Extracted text:

[Start]

Storytelling “needs much more contemplation, a little bit more patience, it needs to be a little bit more mysterious, more impenetrable, more poetic, more soulful.”

In the past, films “were exploring different ways of telling stories, trying to push language. Those have disappeared. Now it’s the big tentpoles … or the TV streaming experience.”

The attention modern television demands from its viewers has led to greater immediacy in storytelling, said Iñárritu, who also spoke at a master class on Sunday.

“The language is changing, the need of plot and narrative is so much that it’s starting to deform the way we can explore themes.” People tend to reject anything that demands “a little bit of time,” he added. “People are very impatient now, they are like: ‘Give me more. Kill somebody! Do something.”

The narrative trend is influencing filmmakers and making its way into cinema, he said.

“It is changing so fast that now the films have to immediately please the audience. They have to be global and they have to make a lot of money, so now they become a Coca-Cola commercial that has to please the world. What will happen with the younger generations that will not be able to understand that a film can be poetic or impenetrable or mysterious?”

[End]

Stored data:
[Start]

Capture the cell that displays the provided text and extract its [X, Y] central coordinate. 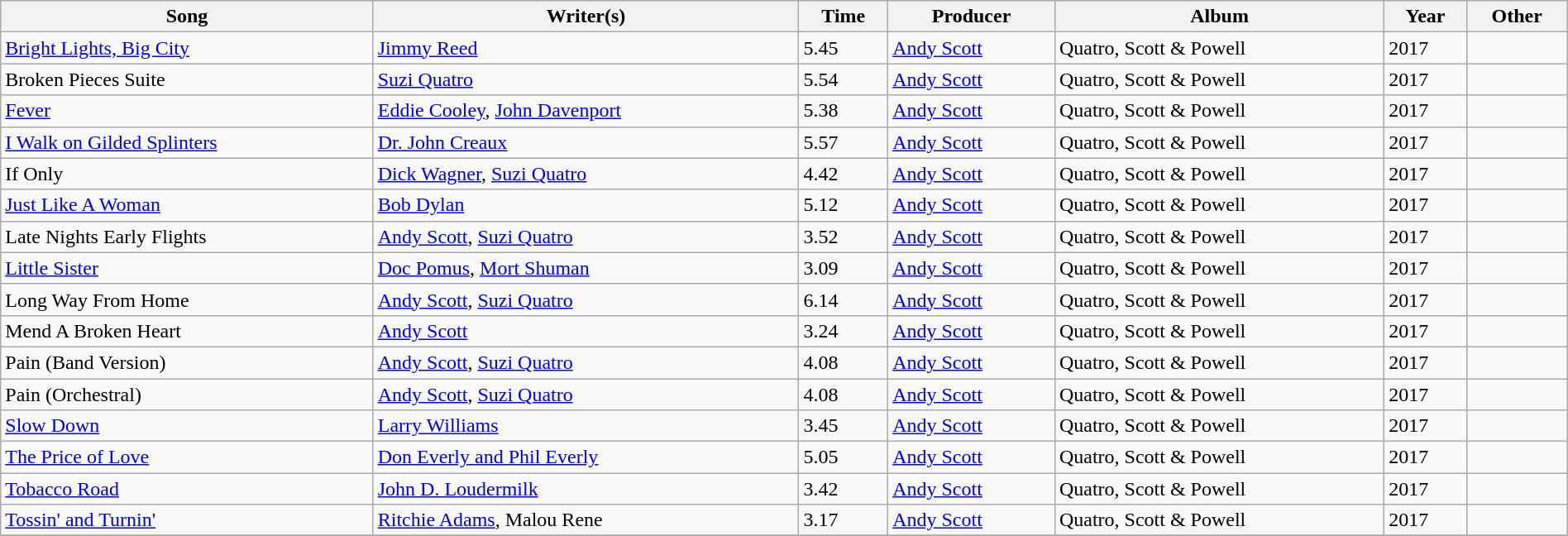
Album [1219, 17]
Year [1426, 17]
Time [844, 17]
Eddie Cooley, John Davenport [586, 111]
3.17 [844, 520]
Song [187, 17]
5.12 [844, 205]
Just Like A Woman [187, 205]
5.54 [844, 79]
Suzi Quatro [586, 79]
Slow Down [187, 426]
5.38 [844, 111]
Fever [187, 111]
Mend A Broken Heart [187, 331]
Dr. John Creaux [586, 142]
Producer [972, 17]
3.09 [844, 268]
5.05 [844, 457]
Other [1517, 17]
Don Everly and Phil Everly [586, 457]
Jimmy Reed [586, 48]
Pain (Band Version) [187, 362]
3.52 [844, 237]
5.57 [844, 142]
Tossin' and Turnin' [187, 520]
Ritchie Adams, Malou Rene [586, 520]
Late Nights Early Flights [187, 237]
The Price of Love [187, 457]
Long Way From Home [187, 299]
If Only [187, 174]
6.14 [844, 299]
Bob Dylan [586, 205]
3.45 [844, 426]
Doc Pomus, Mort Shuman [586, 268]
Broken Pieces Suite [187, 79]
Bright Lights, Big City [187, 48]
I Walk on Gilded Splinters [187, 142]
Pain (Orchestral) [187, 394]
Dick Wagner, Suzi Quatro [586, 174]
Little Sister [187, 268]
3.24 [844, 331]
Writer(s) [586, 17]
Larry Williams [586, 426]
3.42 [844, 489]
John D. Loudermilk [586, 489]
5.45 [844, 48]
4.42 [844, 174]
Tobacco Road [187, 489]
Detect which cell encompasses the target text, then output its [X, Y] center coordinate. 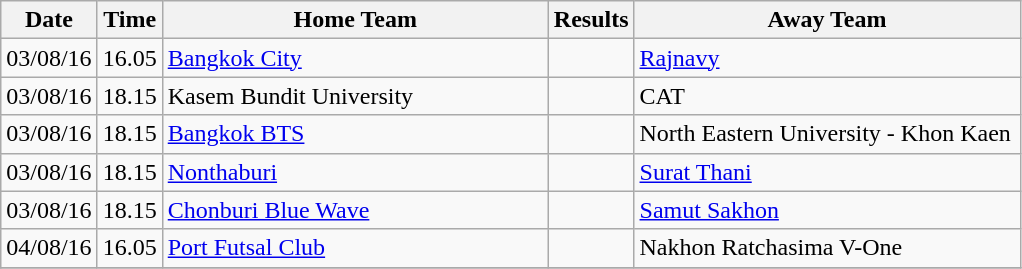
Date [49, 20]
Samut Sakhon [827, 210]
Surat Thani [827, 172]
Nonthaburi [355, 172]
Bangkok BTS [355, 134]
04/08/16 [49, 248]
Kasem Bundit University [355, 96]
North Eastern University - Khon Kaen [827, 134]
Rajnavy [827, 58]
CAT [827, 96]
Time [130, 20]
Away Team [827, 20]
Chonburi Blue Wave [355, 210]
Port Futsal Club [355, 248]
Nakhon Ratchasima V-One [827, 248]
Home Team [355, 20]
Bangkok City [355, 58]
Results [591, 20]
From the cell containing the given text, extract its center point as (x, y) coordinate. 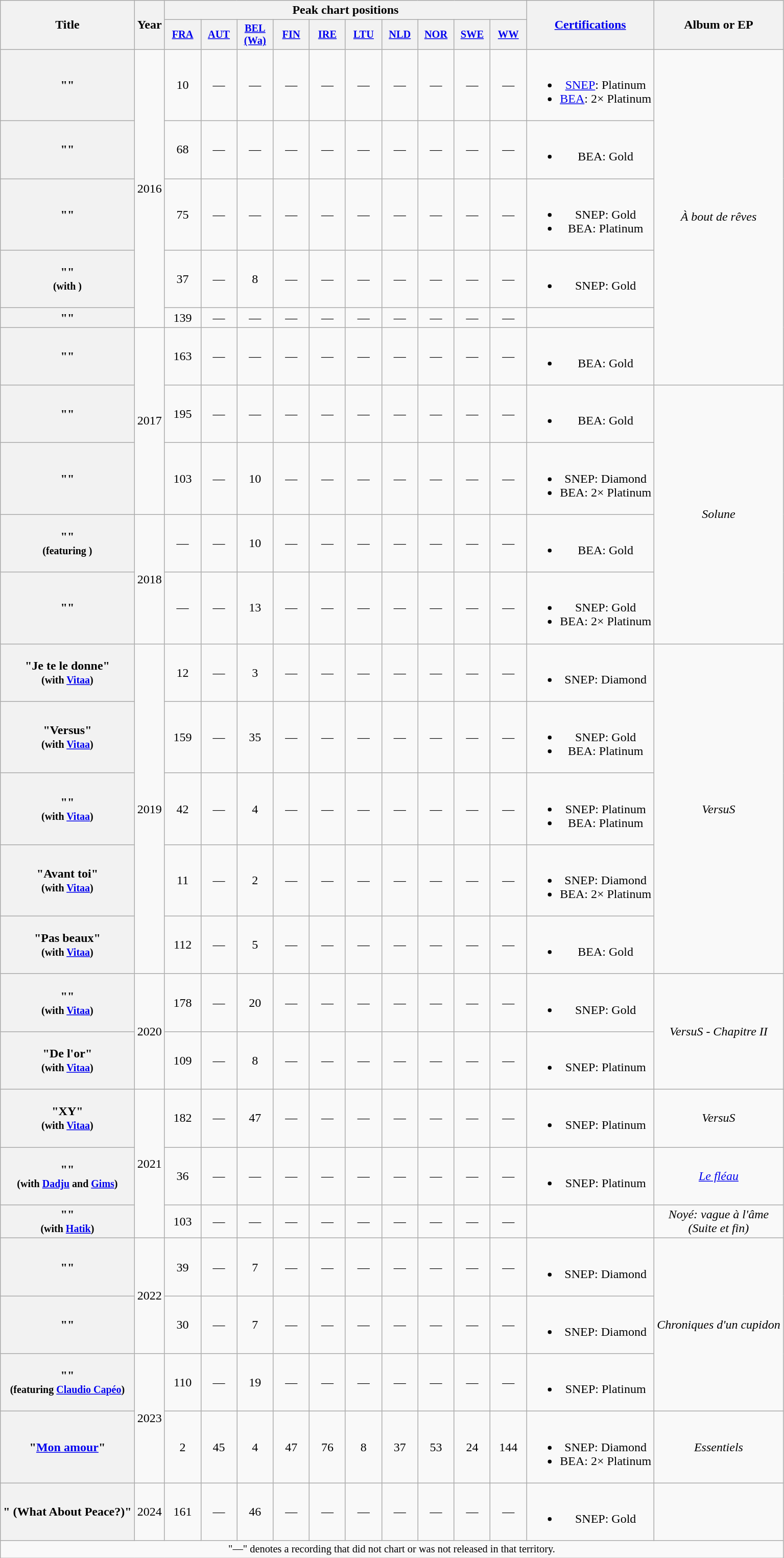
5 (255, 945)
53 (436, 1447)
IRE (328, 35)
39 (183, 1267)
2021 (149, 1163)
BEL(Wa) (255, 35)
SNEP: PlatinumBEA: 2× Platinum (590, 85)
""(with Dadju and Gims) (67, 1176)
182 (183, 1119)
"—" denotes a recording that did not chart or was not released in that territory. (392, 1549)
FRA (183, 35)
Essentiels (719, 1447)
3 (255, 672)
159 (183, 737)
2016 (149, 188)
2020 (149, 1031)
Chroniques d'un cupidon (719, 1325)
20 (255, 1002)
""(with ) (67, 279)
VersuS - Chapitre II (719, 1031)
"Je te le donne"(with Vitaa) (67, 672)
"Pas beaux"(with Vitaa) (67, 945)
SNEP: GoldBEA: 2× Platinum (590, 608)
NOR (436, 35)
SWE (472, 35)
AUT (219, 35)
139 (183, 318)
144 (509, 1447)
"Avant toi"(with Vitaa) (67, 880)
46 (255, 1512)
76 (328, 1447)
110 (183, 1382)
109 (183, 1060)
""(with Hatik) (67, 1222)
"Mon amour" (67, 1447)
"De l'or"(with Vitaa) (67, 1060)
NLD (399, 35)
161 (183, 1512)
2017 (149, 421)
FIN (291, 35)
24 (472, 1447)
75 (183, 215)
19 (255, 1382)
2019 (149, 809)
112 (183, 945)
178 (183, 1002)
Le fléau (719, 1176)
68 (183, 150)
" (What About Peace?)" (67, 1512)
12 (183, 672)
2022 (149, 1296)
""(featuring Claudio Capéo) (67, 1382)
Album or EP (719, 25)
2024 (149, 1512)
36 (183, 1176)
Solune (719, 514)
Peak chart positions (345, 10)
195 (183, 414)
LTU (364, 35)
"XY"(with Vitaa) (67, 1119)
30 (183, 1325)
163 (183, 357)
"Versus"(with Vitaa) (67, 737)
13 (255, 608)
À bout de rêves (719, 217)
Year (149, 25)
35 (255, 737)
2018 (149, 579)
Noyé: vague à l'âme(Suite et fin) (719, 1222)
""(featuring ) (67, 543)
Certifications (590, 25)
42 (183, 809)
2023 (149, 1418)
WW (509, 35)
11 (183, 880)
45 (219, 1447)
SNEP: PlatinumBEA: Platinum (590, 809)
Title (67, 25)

[End]

Tasks to carry out:
A. Repeat the passage on film storytelling word for word, starting at "The attention modern" and ending at "class on Sunday.".
B. Pick up the passage on film storytelling where it stops and keep it going.
The lines above play no part here.

Results of the exercise:
A.
The attention modern television demands from its viewers has led to greater immediacy in storytelling, said Iñárritu, who also spoke at a master class on Sunday.

B.
That poetry, the unique voice expressed by filmmakers, often emerges unexpectedly in flaws, which makes producing a film all the more challenging for Iñárritu.

While he has produced such films as José Álvarez’s “The Gaze of the Sea,” Carlos Armella’s “The Land of Silence” and “The Last Elvis,” by Armando Bo, Iñárritu said he is not as prolific a producer as compatriot Guillermo del Toro.

“When I see a film that I like, I like to help that film be exposed,” he said, but stressed that the role poses difficulties. “As a producer I always find conflict because I like to see somebody’s voice come out, no matter if it’s mistaken or if I do not agree with it because sometimes the mistakes in a first film become the magic and that’s what I like.

“The first film should not be perfect. That’s the poetry, it’s human, there’s something clumsy there – that’s exactly what I like. … The dirt, that’s what really makes the voice of [a storyteller], and I don’t want to take that out, and the temptation is to take that out. I cannot do it because I like that so maybe I’m not a good producer. I like people to express themselves how they are, including the mistakes. That’s why I suffer, I find myself in a dilemma.”

Speaking earlier at the master class about the many facets of moviemaking, Iñárritu said cinema was for many “an artistic form to express a personal view of the world, for others it’s just entertainment, for others it’s a medium to make money, an industry.”

Cinema has developed into “the most important art form in the world,” but at the same time it has become “an orgy of interests that are in the same bed, with poetic principles but at the same time it’s also a whore that charges money.”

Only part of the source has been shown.